_GIVEN RECORDS_
--- --- ---
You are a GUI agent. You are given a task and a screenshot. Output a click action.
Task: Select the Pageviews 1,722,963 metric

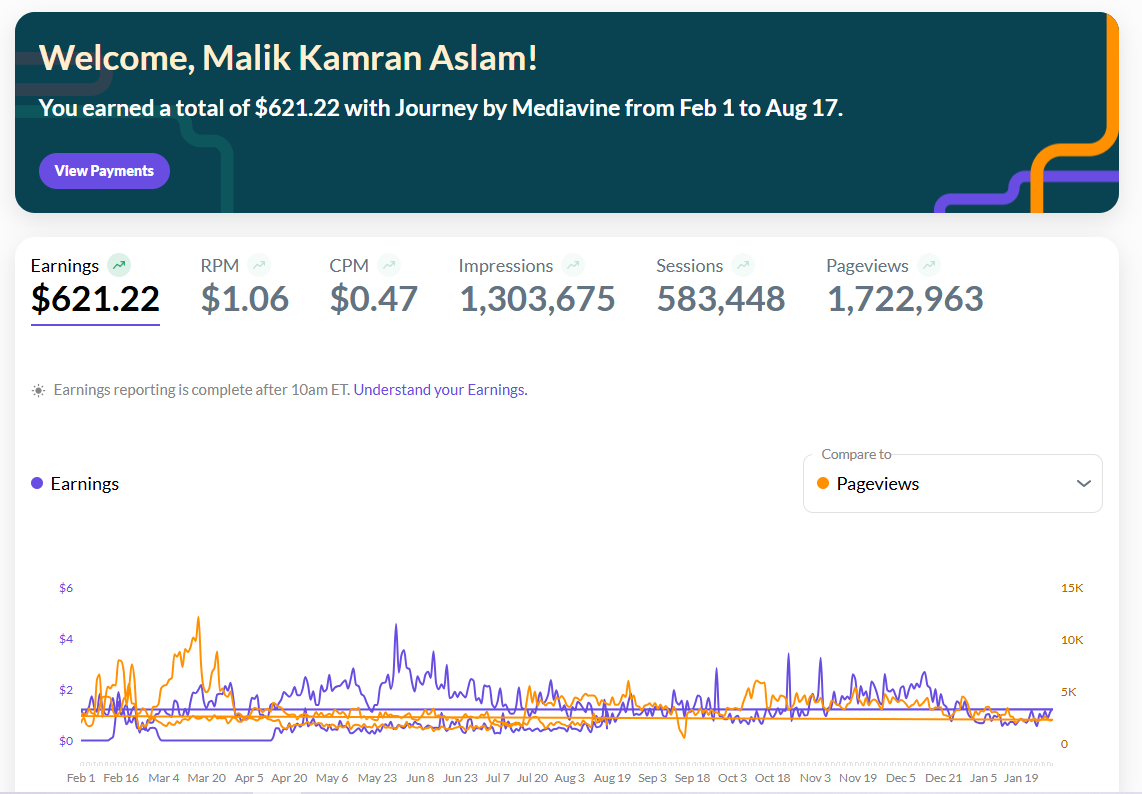[905, 286]
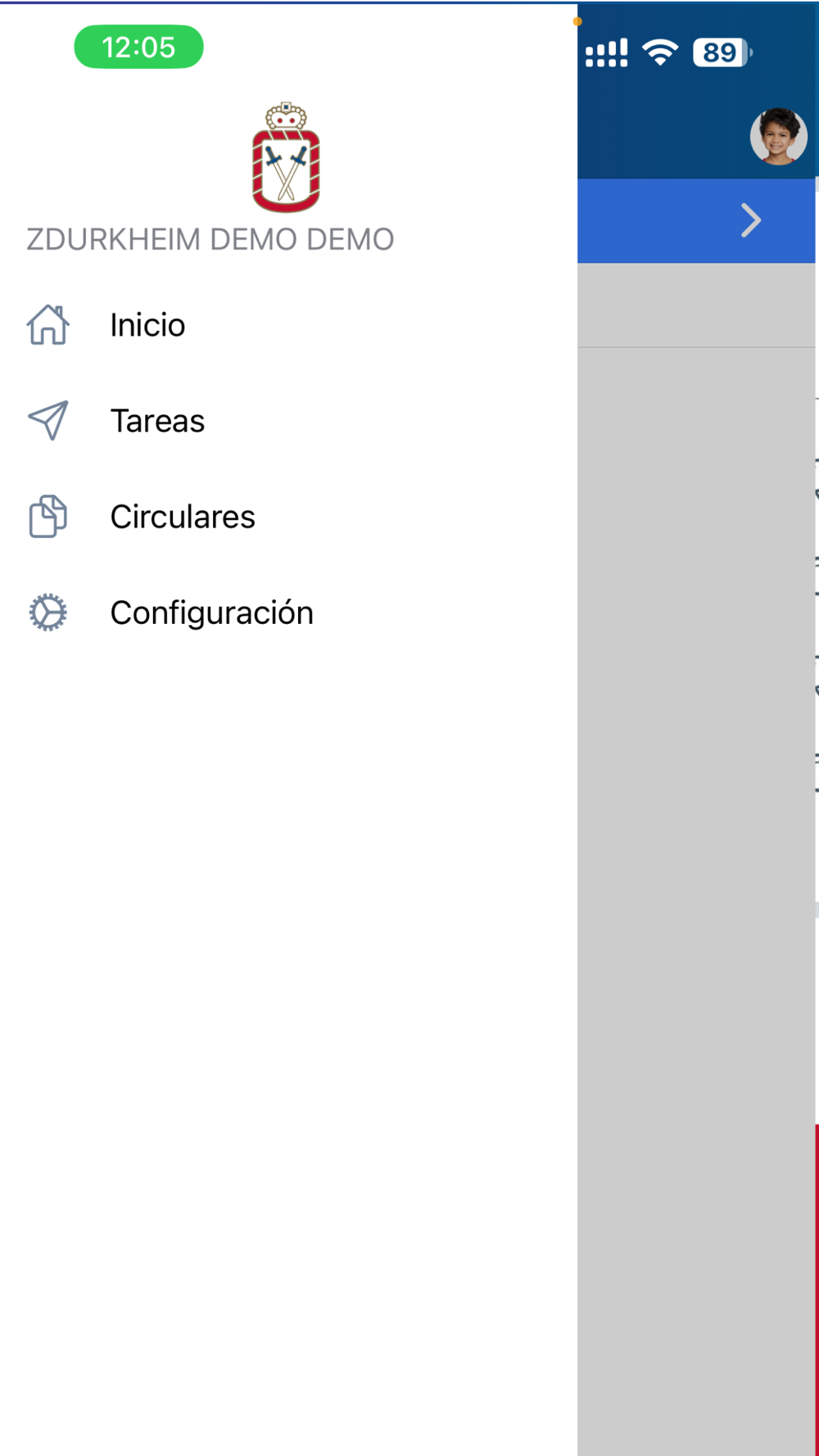Tap the documents icon beside Circulares
Viewport: 819px width, 1456px height.
pos(48,517)
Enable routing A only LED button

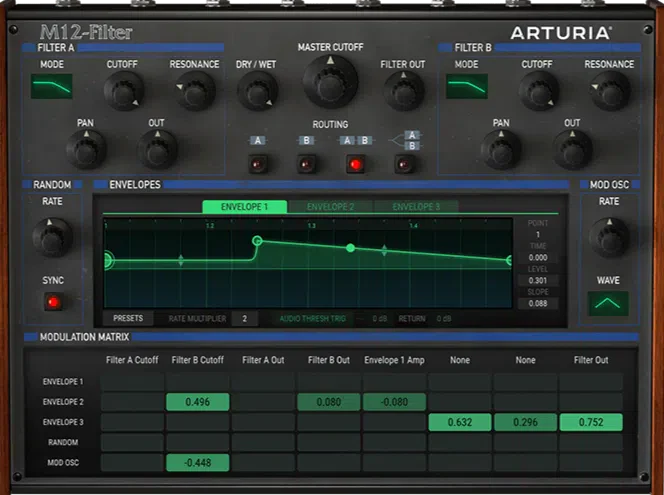258,164
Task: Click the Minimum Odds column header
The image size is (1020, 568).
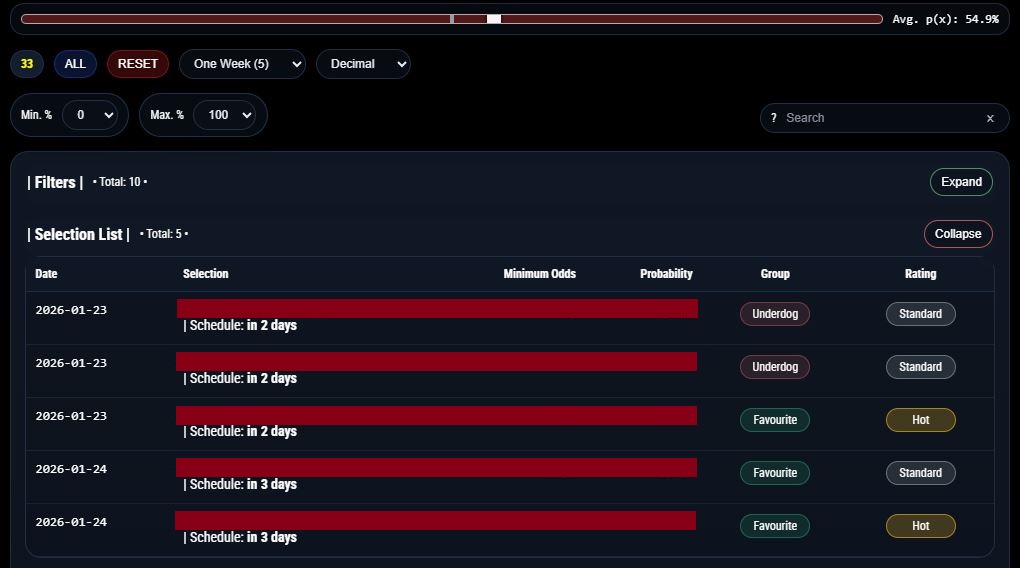Action: [x=539, y=274]
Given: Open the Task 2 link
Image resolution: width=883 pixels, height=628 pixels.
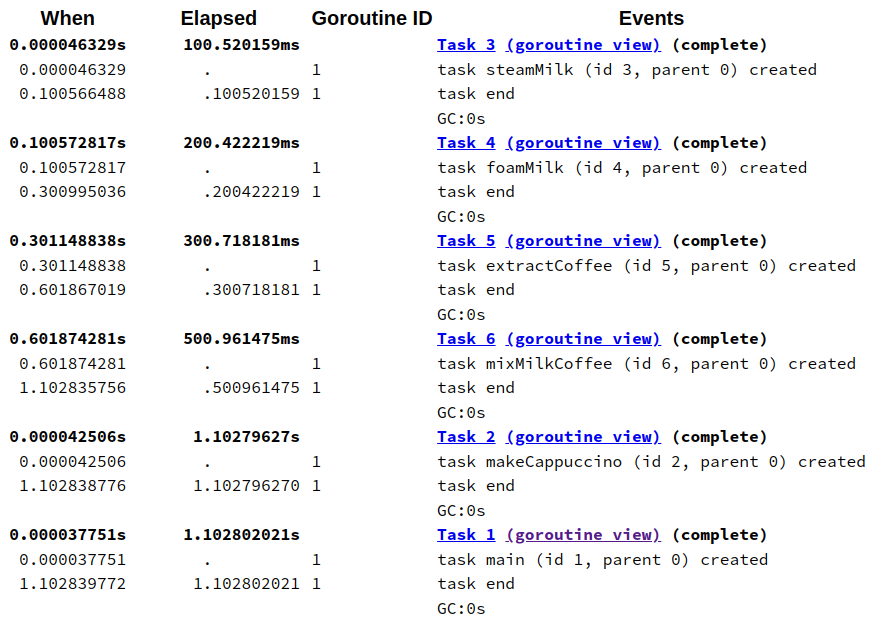Looking at the screenshot, I should (466, 437).
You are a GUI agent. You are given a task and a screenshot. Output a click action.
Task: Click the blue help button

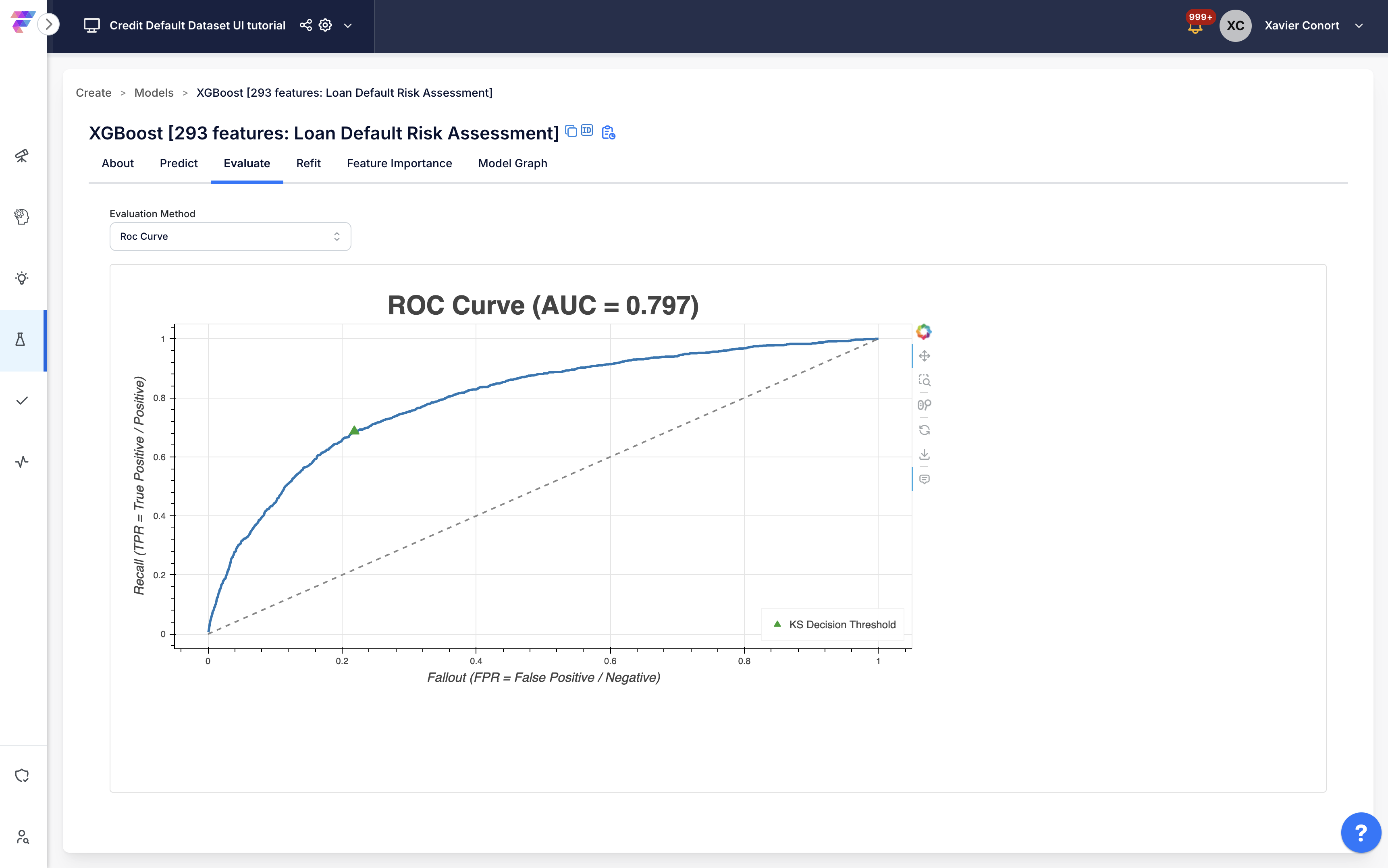[x=1361, y=833]
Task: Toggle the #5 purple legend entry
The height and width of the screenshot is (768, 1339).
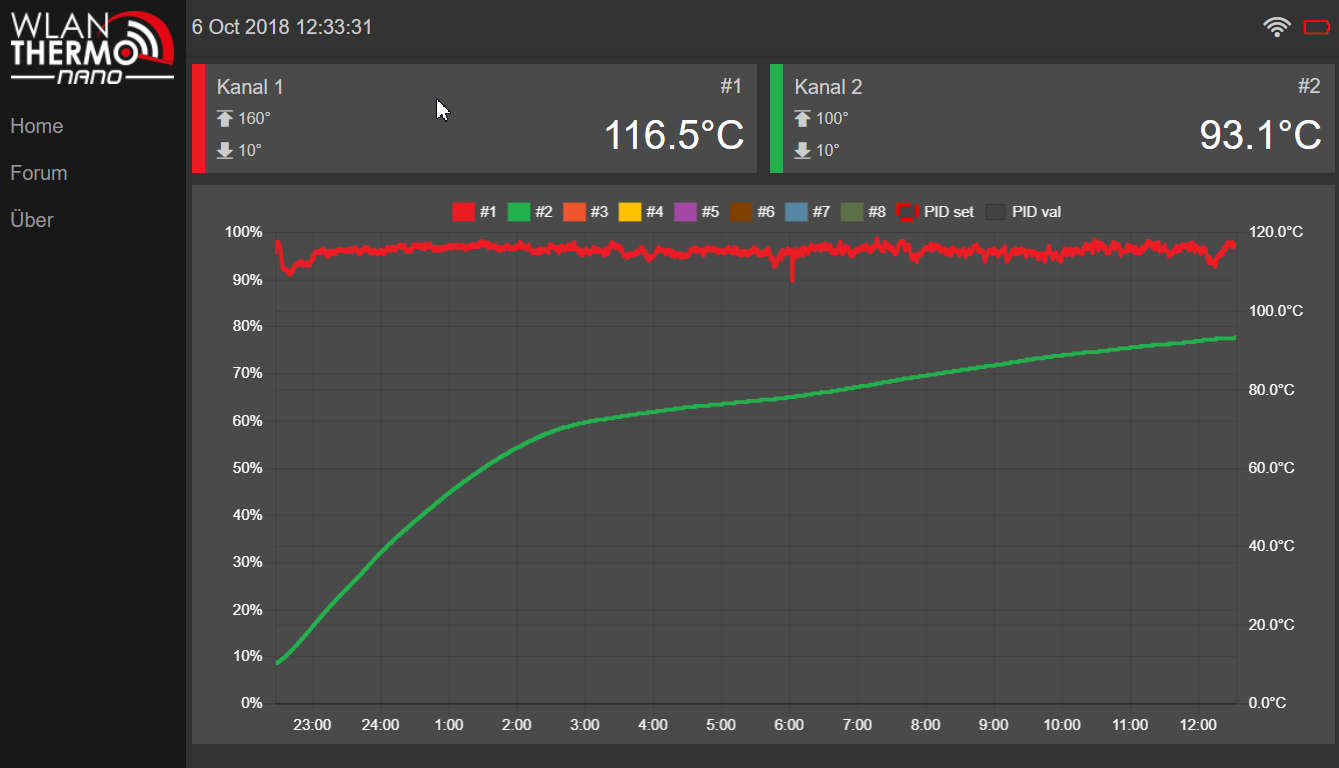Action: 697,212
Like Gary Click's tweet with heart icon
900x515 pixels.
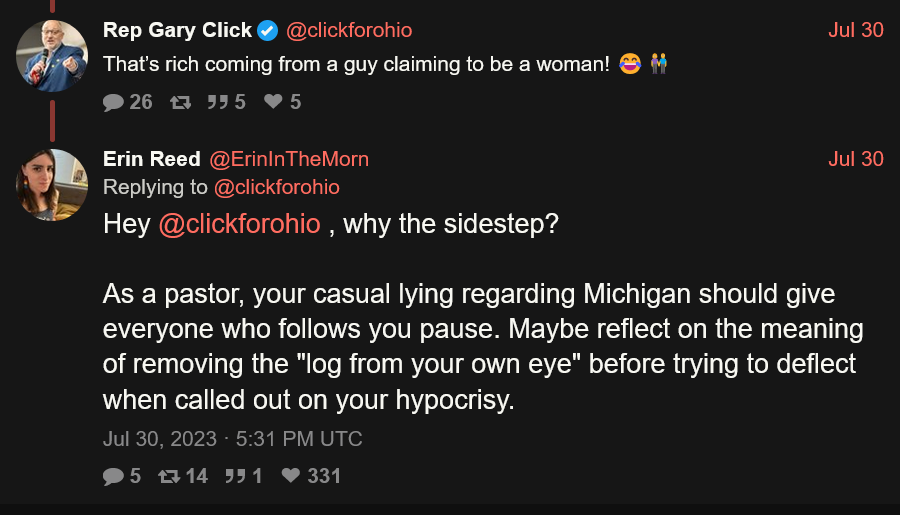(x=272, y=102)
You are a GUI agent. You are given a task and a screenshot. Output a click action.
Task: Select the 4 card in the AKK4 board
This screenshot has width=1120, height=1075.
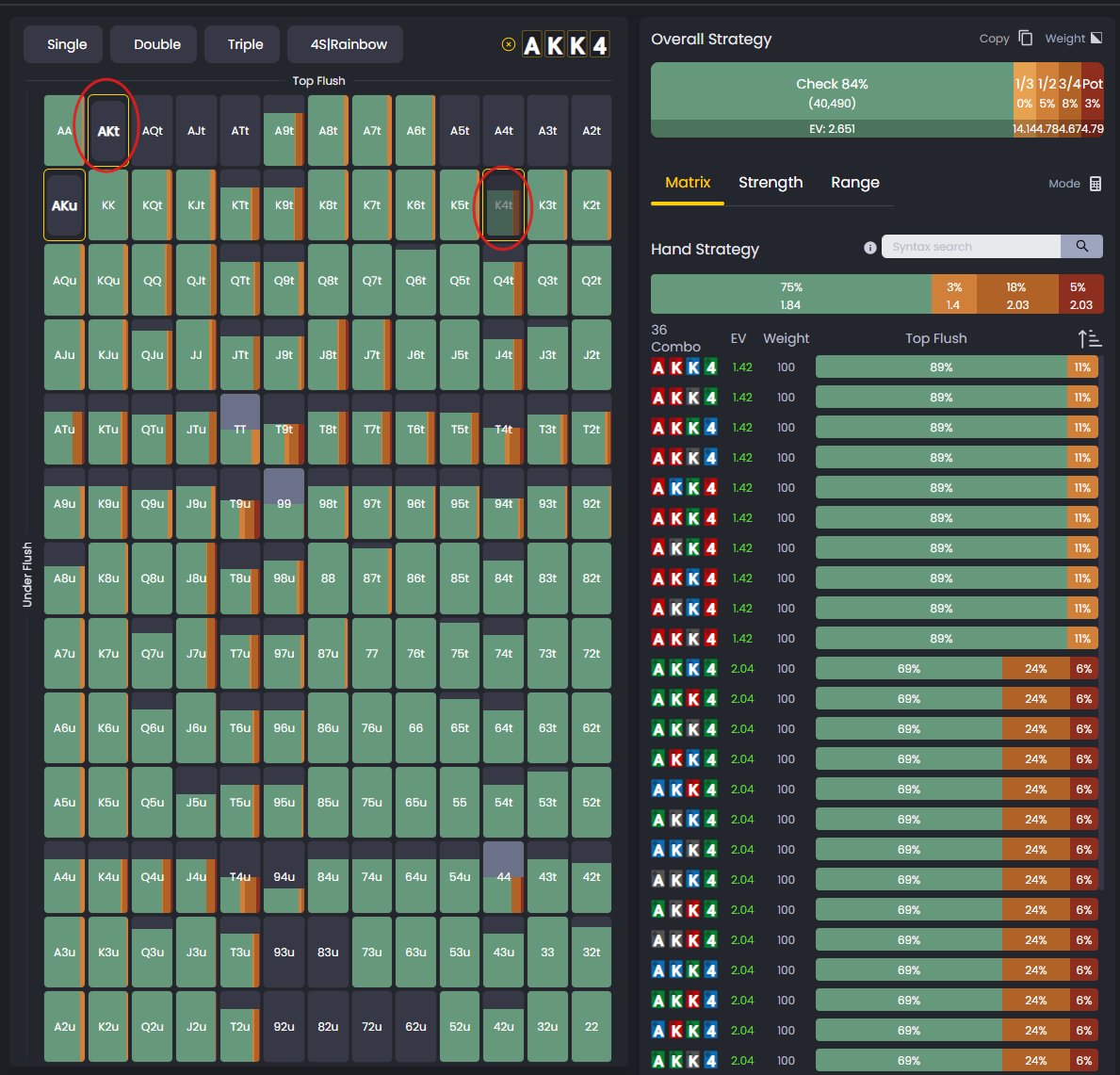pos(600,44)
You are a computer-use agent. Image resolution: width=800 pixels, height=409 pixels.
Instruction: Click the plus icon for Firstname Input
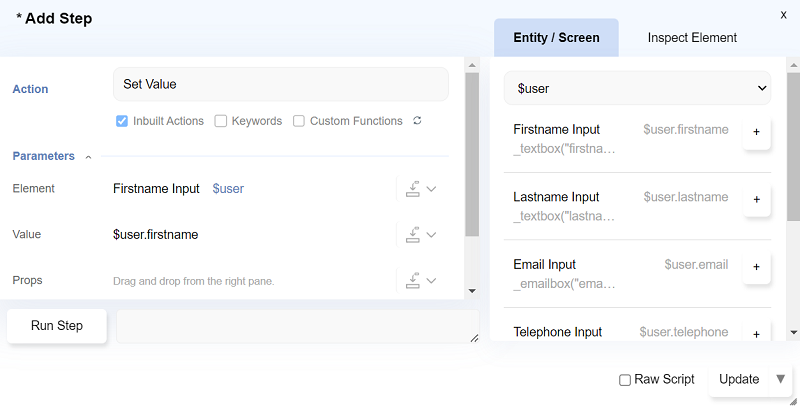pyautogui.click(x=756, y=132)
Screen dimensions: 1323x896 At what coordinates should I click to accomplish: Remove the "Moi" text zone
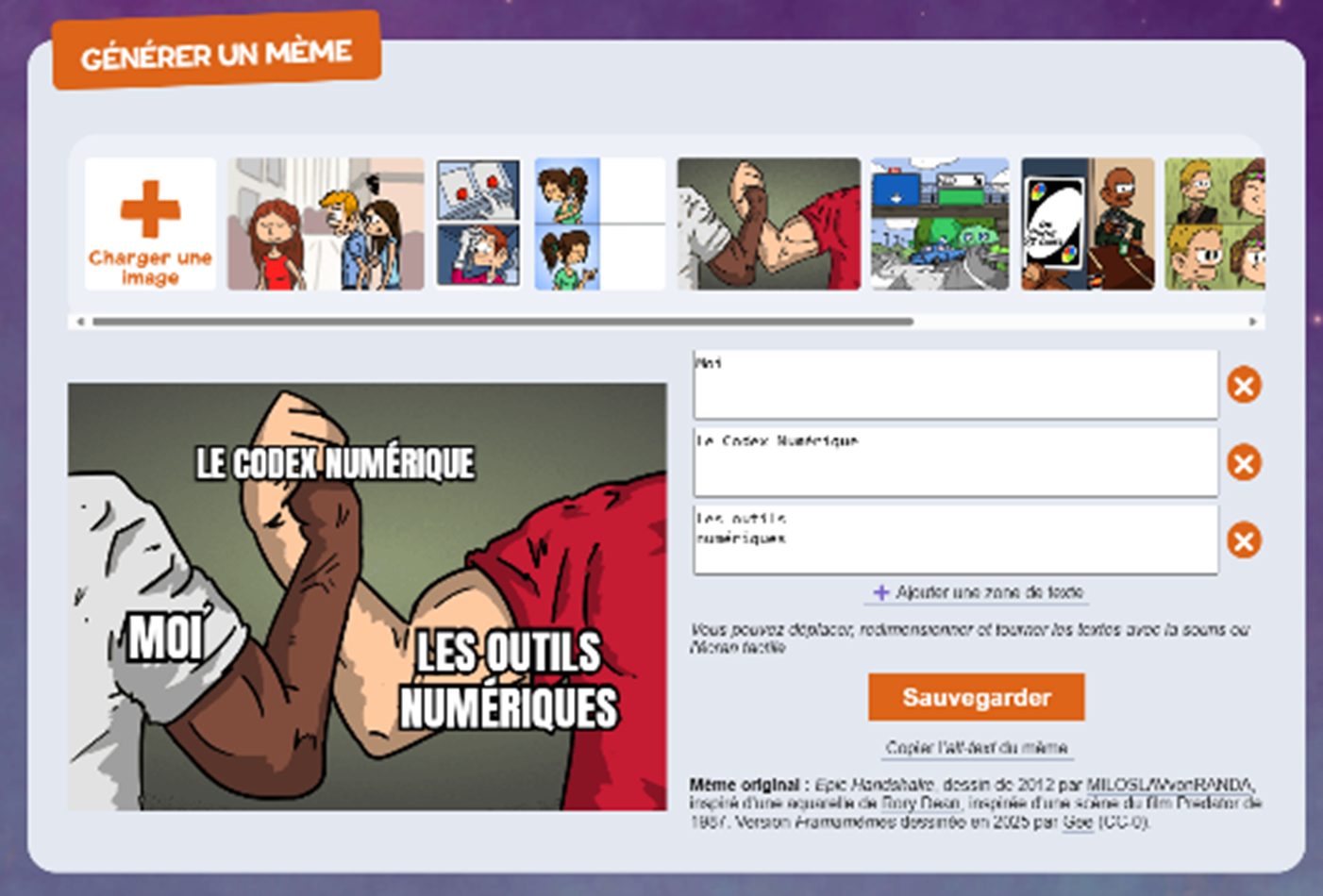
--- --- ---
_EXERCISE DESCRIPTION_
Print the text of all the records above verbatim, leaving out the pictures.

_COMPLETED EXERCISE_
You are a GUI agent. You are given a task and a screenshot. Output a click action.
Task: Select the Pageviews 1,722,963 metric

[905, 286]
Tap the documents icon beside Circulares
Viewport: 819px width, 1456px height.
pos(48,517)
Enable routing A only LED button

258,164
Task: Click the Minimum Odds column header
The image size is (1020, 568).
Action: [x=539, y=274]
Given: Open the Task 2 link
Image resolution: width=883 pixels, height=628 pixels.
Looking at the screenshot, I should (466, 437).
You are a GUI agent. You are given a task and a screenshot. Output a click action.
Task: Click the blue help button

[x=1361, y=833]
Task: Toggle the #5 purple legend entry
The height and width of the screenshot is (768, 1339).
Action: 697,212
Like Gary Click's tweet with heart icon
900x515 pixels.
(x=272, y=102)
You are a GUI agent. You are given a task and a screenshot. Output a click action.
Task: Select the 4 card in the AKK4 board
This screenshot has width=1120, height=1075.
pos(600,44)
You are a computer-use agent. Image resolution: width=800 pixels, height=409 pixels.
Instruction: Click the plus icon for Firstname Input
pyautogui.click(x=756, y=132)
Screen dimensions: 1323x896 At what coordinates should I click to accomplish: Remove the "Moi" text zone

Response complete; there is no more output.